Other workers have discovered that the hippocampus actually shrinks in response to chronic stress. Fred J. Helmstetter, University of Wisconsin, Milwaukee, described a study in which Long-Evans rats underwent 6 hours of restraint and immobilization, including lack of access to food or water, daily for 21 days. Comparison of T1-weighted brain images obtained on magnetic resonance imaging before and after the period of stress revealed that hippocampal volume decreased by approximately 3%. No volume changes were noted in other brain structures or in the adrenal gland. The animals exposed to chronic stress also exhibited decreases in food intake and body weight compared to controls, which were likewise deprived of food and water for 6 hours per day but were not restrained or immobilized. Dr. Helmstetter pointed out that the link between stress and decreased hippocampal volume has been controversial despite suggestions of such a correlation in patients with posttraumatic stress disorder, such as combat veterans. Because experimental imaging studies exploring the causal link between stress and hippocampal changes are not feasible in humans, the results of this animal study are of particular interest.

Data from animal models of Parkinson’s disease (PD) have demonstrated that nicotine prevents dopaminergic deficits when administered before, but not after, nigrostriatal insult, according to Neeraja Parameswaran, Parkinson’s Institute, Sunnyvale, CA. In view of the fact that the incidence of PD is consistently lower in tobacco users, previous investigations had sought to pinpoint the component responsible for this apparent neuroprotective effect. This work had identified nicotine as a likely candidate. Subsequent studies confirmed decreases in dopaminergic deficits when nicotine was administered prior to toxic insult in animal models of PD. Still unknown, however, is whether nicotine might also be beneficial if administered after insult.

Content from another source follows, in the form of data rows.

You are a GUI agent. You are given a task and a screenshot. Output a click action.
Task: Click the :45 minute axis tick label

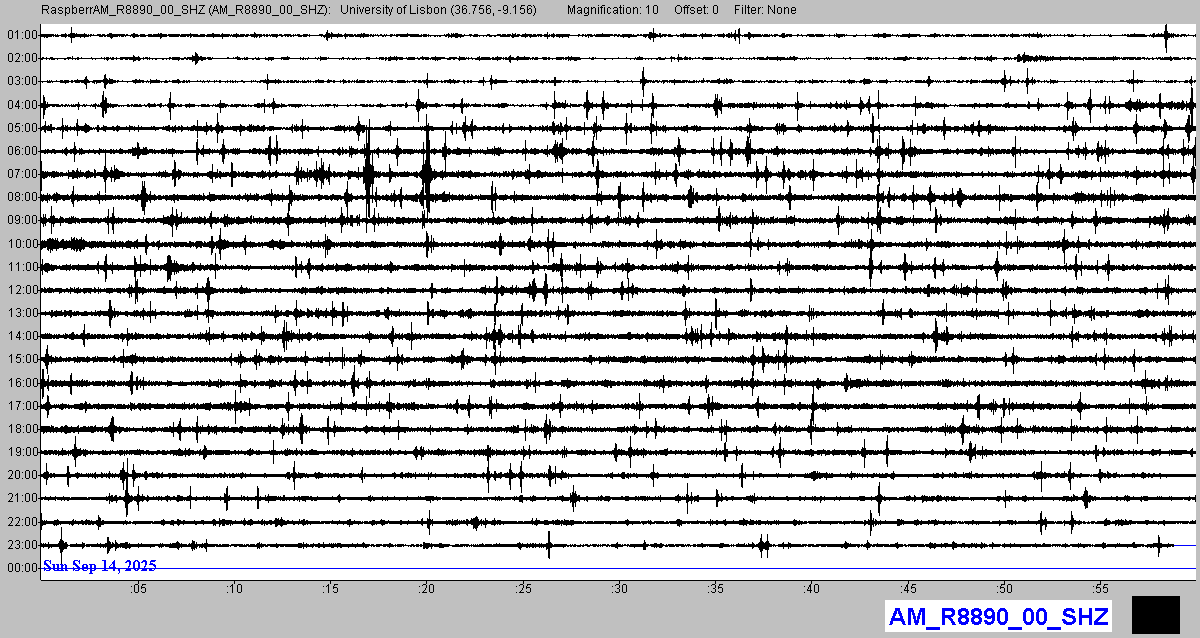tap(909, 589)
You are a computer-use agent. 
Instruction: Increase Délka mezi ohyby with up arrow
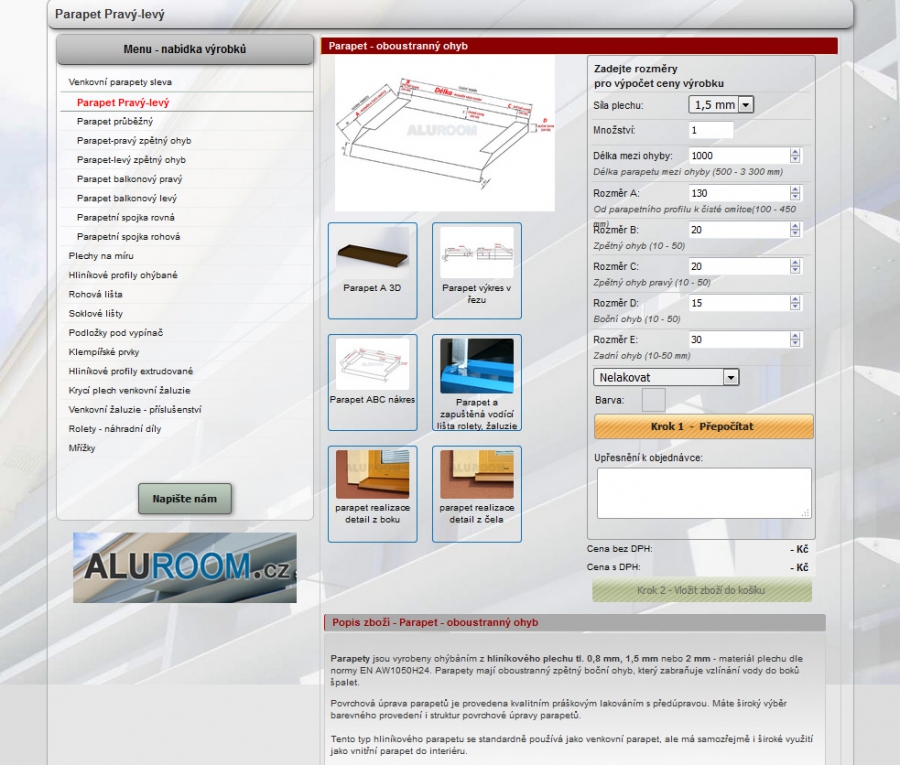[x=795, y=152]
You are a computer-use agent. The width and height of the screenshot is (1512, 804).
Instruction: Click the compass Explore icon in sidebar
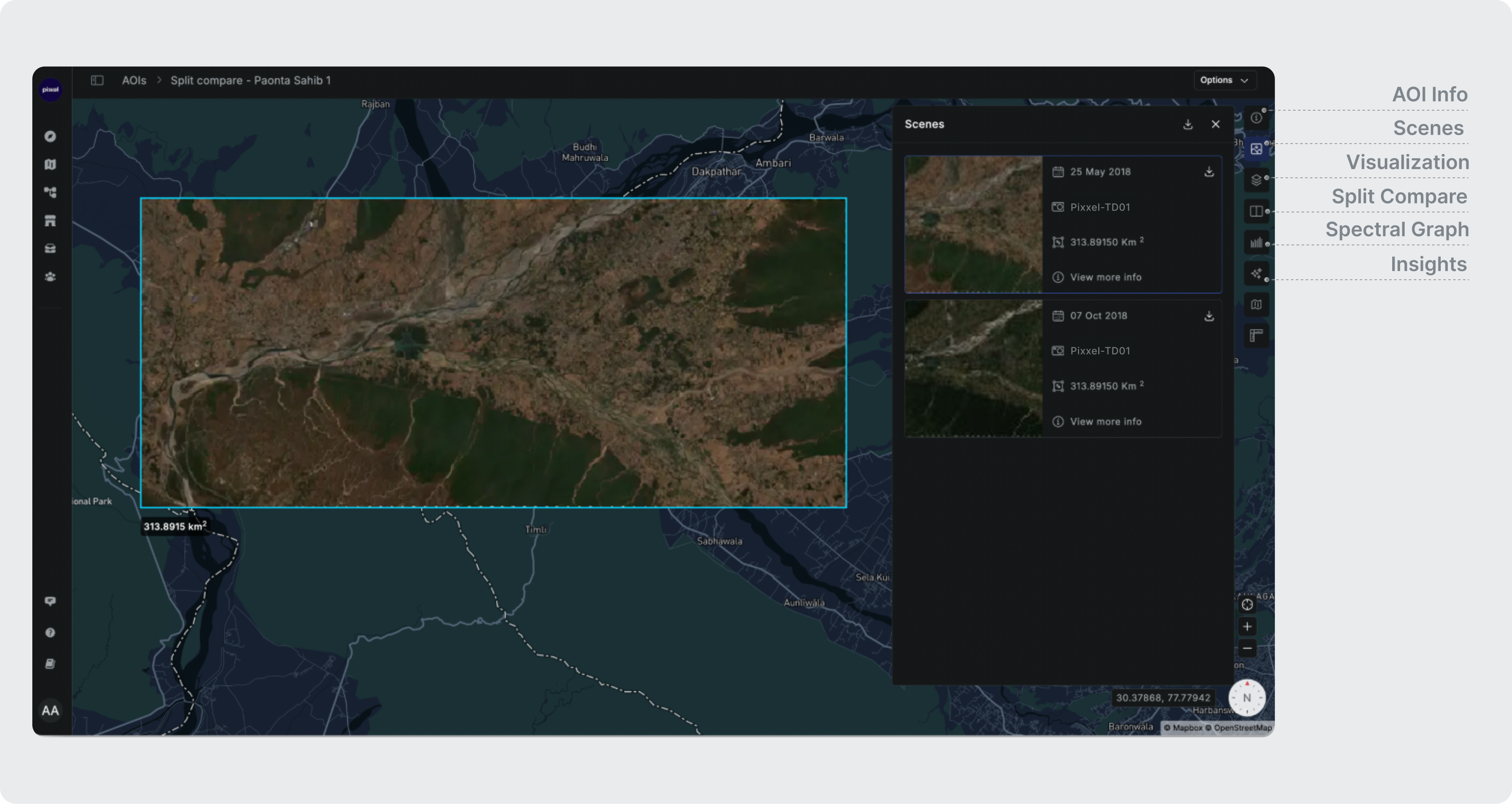[51, 136]
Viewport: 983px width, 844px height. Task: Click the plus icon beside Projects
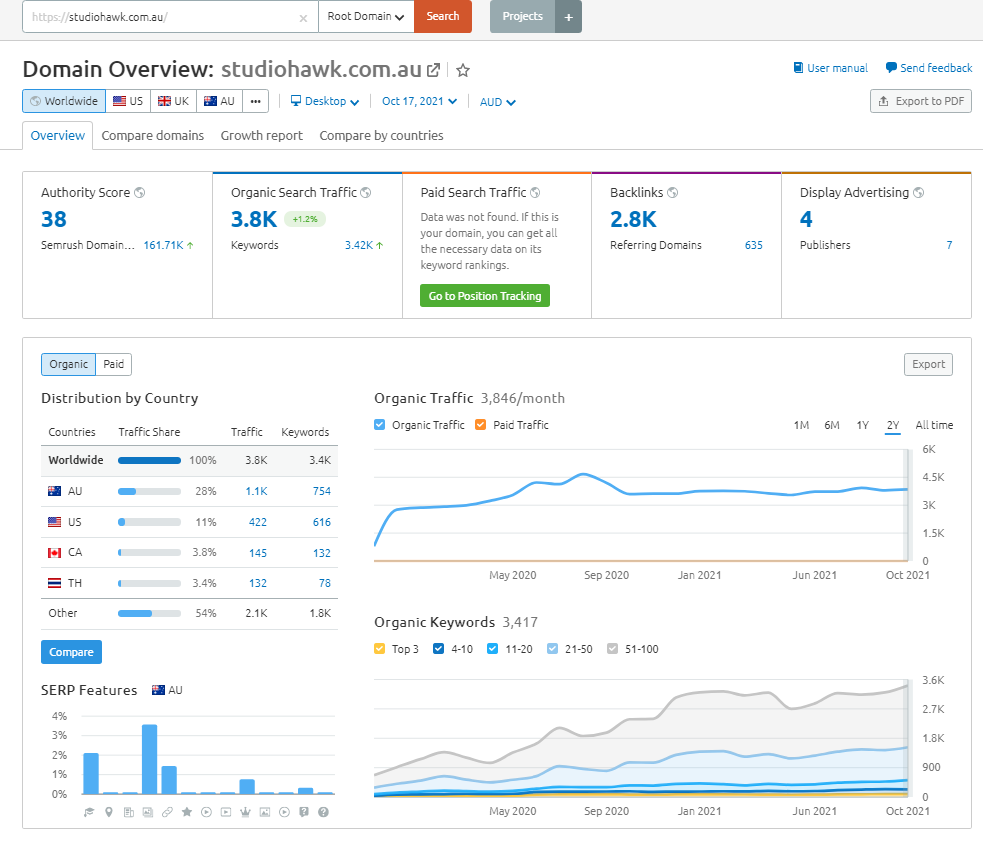click(568, 17)
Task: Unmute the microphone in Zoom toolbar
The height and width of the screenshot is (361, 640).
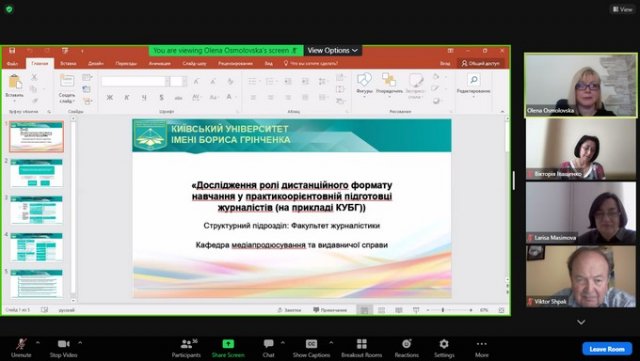Action: click(x=21, y=348)
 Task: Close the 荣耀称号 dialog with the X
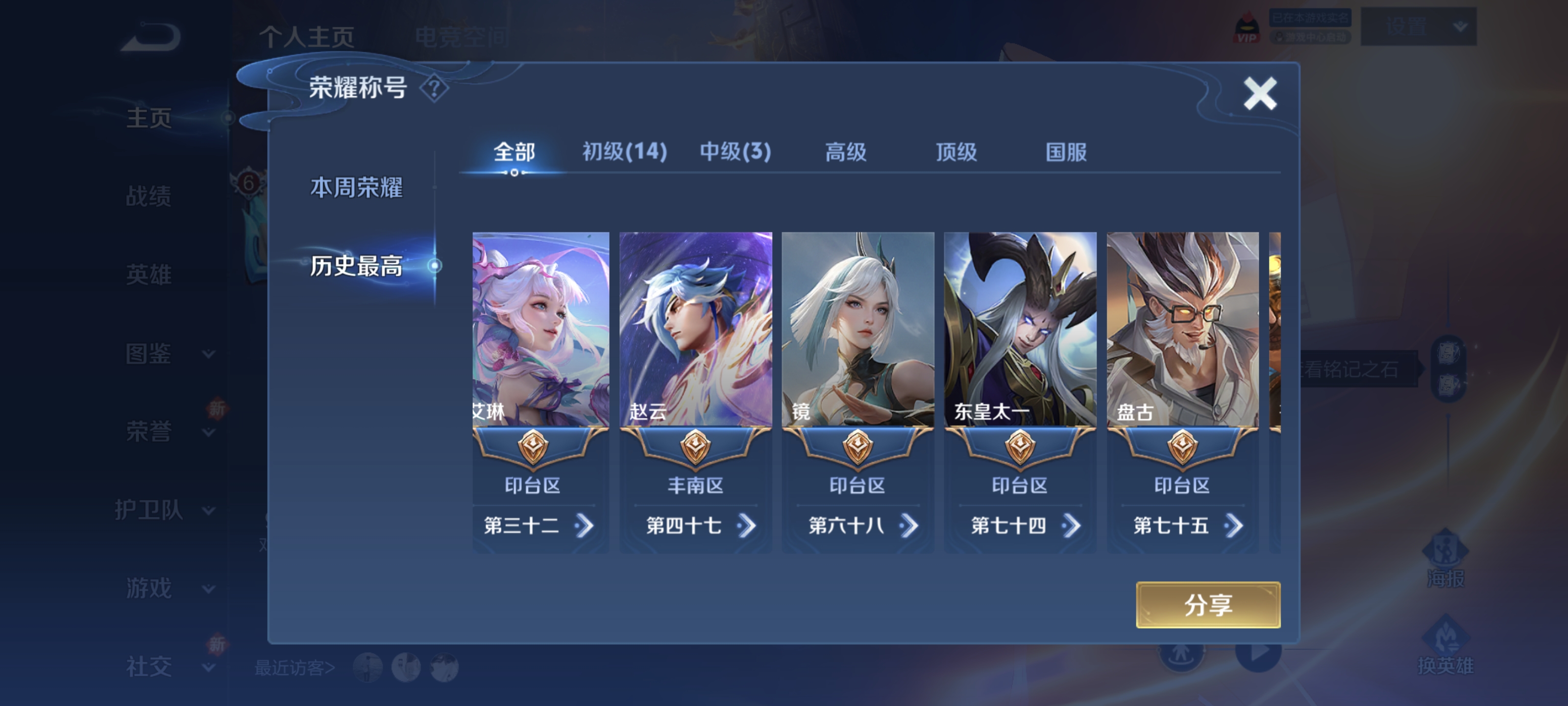pyautogui.click(x=1259, y=94)
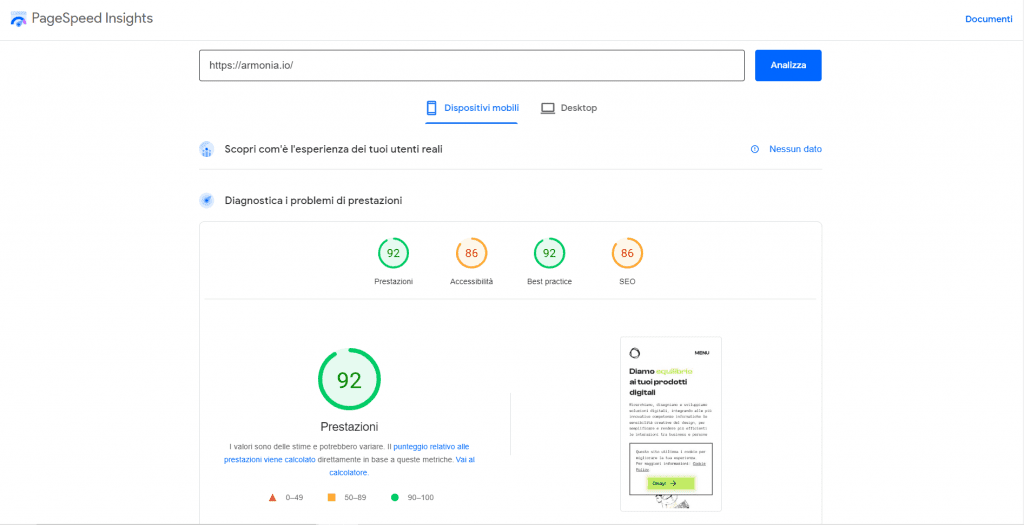Click the performance diagnostics icon
This screenshot has width=1024, height=525.
206,200
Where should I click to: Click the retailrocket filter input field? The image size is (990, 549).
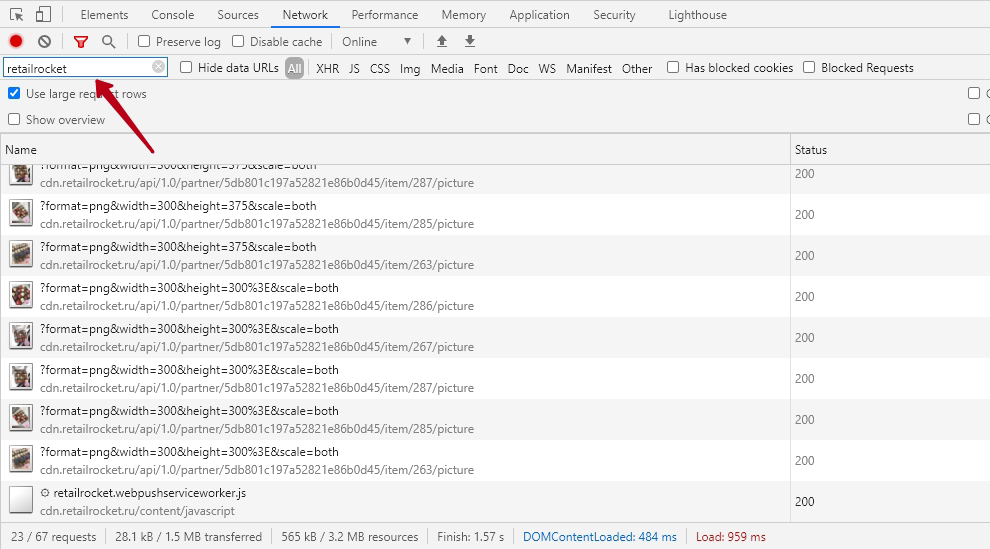pyautogui.click(x=76, y=68)
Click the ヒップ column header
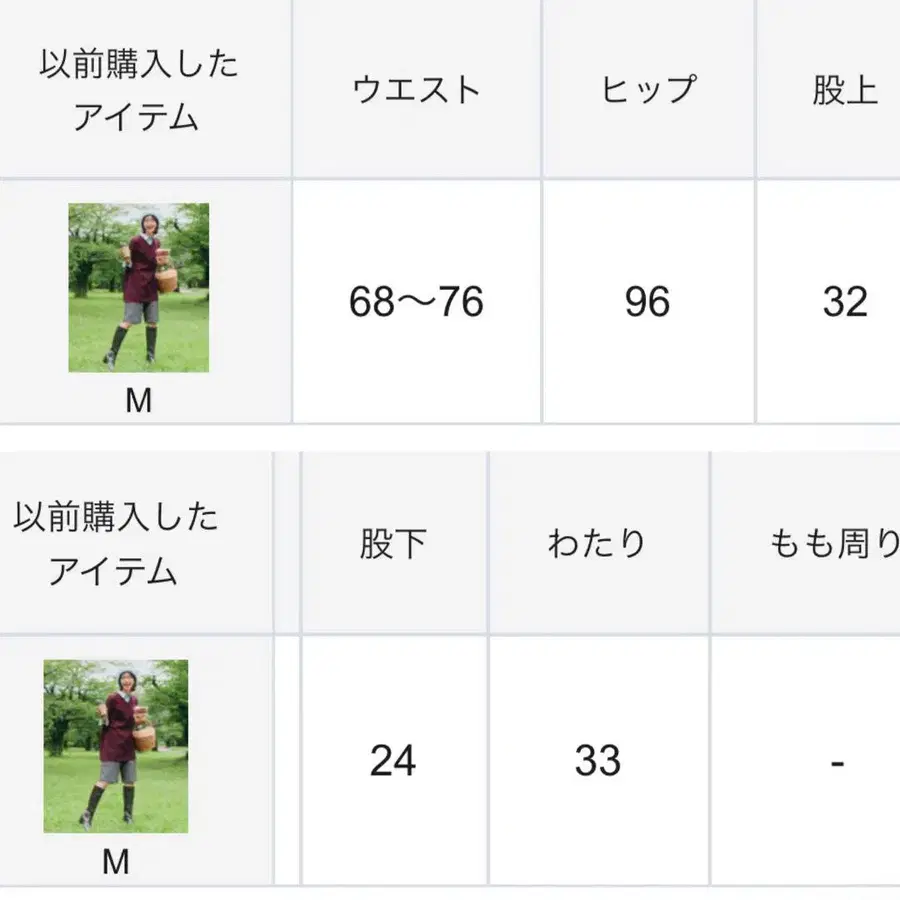900x900 pixels. [648, 90]
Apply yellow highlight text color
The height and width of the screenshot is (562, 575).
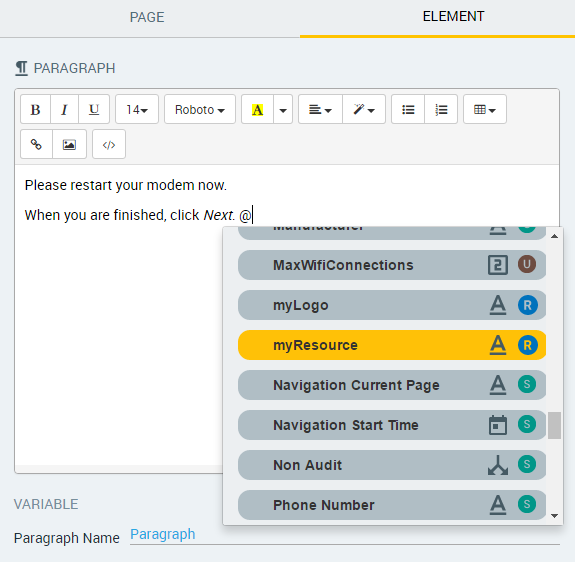click(x=257, y=109)
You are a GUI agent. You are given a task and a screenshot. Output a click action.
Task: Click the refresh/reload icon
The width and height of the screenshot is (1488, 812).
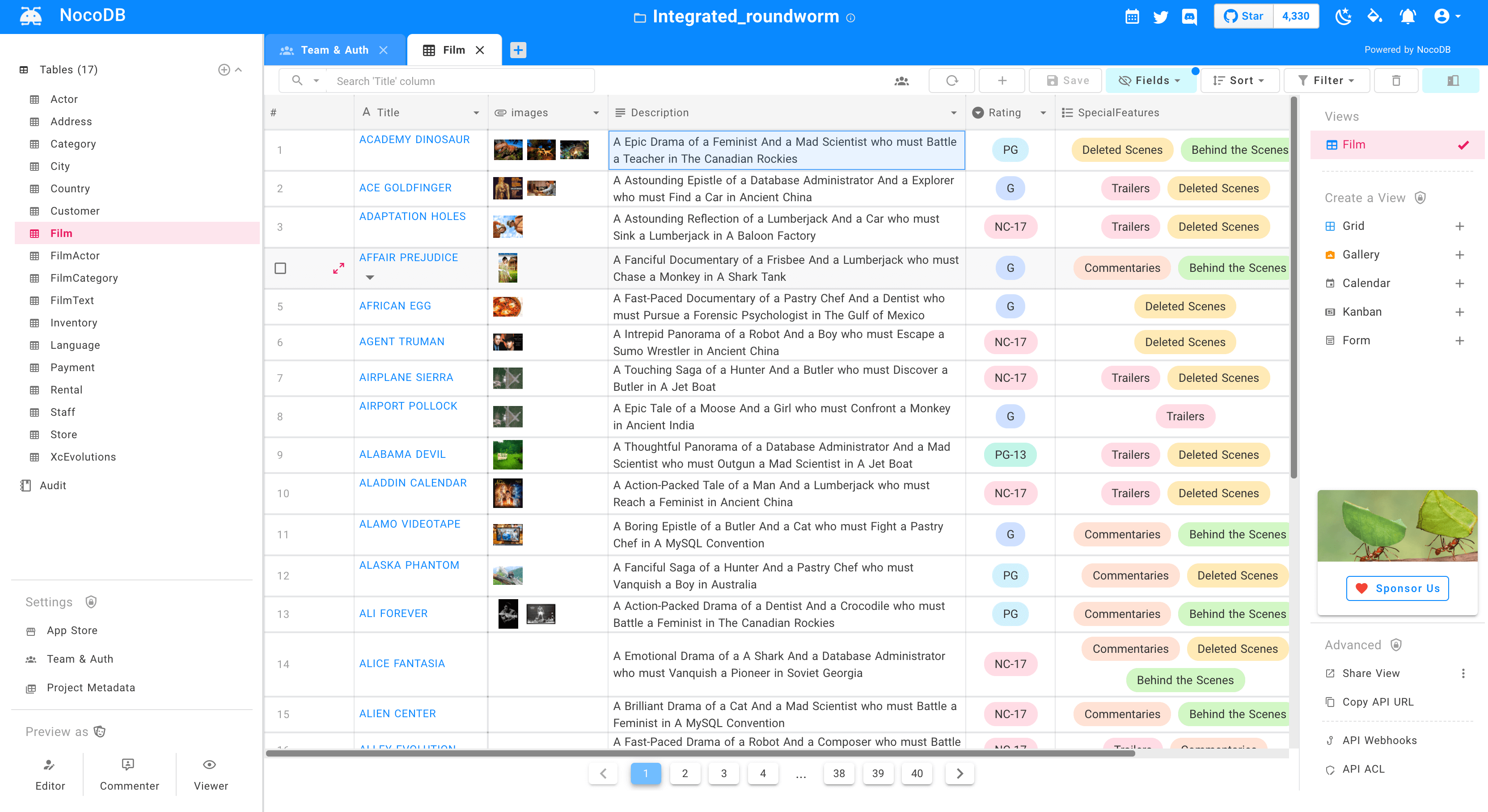951,80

To shed light on this question, Dr. Parameswaran and colleagues observed the effects of administering nicotine before or after brain lesioning in both rat and monkey models. In rats, nicotine pretreatment attenuated lesioninduced striatal dopaminergic deficits (including decreases in striatal dopaminergic transporter) and reductions in the expression of nicotinic receptors. No such benefits were evident when nicotine was administered for several weeks beginning 2 weeks after lesioning. Similarly, markers of nigrostriatal damage (such as dopamine levels) and expression of presynaptic nicotinic receptors partially improved in monkeys pretreated with nicotine but not in those treated 2 months after lesioning. The investigators concluded that nicotine is neuroprotective rather than “neurorestorative.”